Elvinas Pilypas created SPARK-53918:
---------------------------------------

             Summary: asyncCheckpoint.enabled incompatible with 
transformWithStateInPandas (StatefulProcessor)
                 Key: SPARK-53918
                 URL: https://issues.apache.org/jira/browse/SPARK-53918
             Project: Spark
          Issue Type: Bug
          Components: PySpark, Structured Streaming
    Affects Versions: 4.0.1, 4.0.0
         Environment: Databricks standard workspace

Databricks runtime: 17.0 (Scala 2.13, Spark 4.0.0)

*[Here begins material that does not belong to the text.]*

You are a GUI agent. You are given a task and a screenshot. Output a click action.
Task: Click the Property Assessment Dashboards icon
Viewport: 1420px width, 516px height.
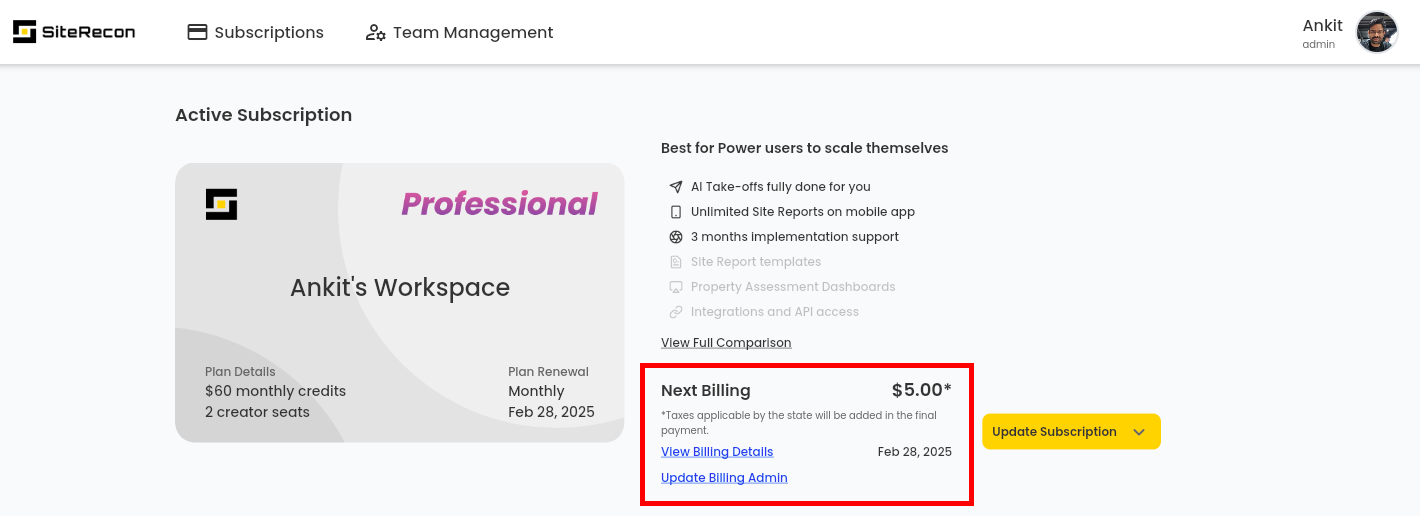tap(676, 287)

Node type: Standard_D4ads_v5
            Reporter: Elvinas Pilypas


In structured streaming job, we use transformWithStateInPandas stateful 
processing and we have 
com.databricks.sql.streaming.state.RocksDBStateStoreProvider enabled. 
Everything works as expected.

But when we enable:
spark.conf.set("spark.databricks.streaming.statefulOperator.asyncCheckpoint.enabled",
 "true")

We get an error: org.apache.spark.SparkUnsupportedOperationException: 
Synchronous commit is not supported. Use asynchronous commit.
 
We have successfully replicated that in notebook, and also tried the same thing 
with applyInPandasWithState. * transformWithStateInPandas - throws Synchronous 
commit error
 * applyInPandasWithState - works as expected

We followed this guide: 
[https://learn.microsoft.com/en-us/azure/databricks/structured-streaming/async-checkpointing]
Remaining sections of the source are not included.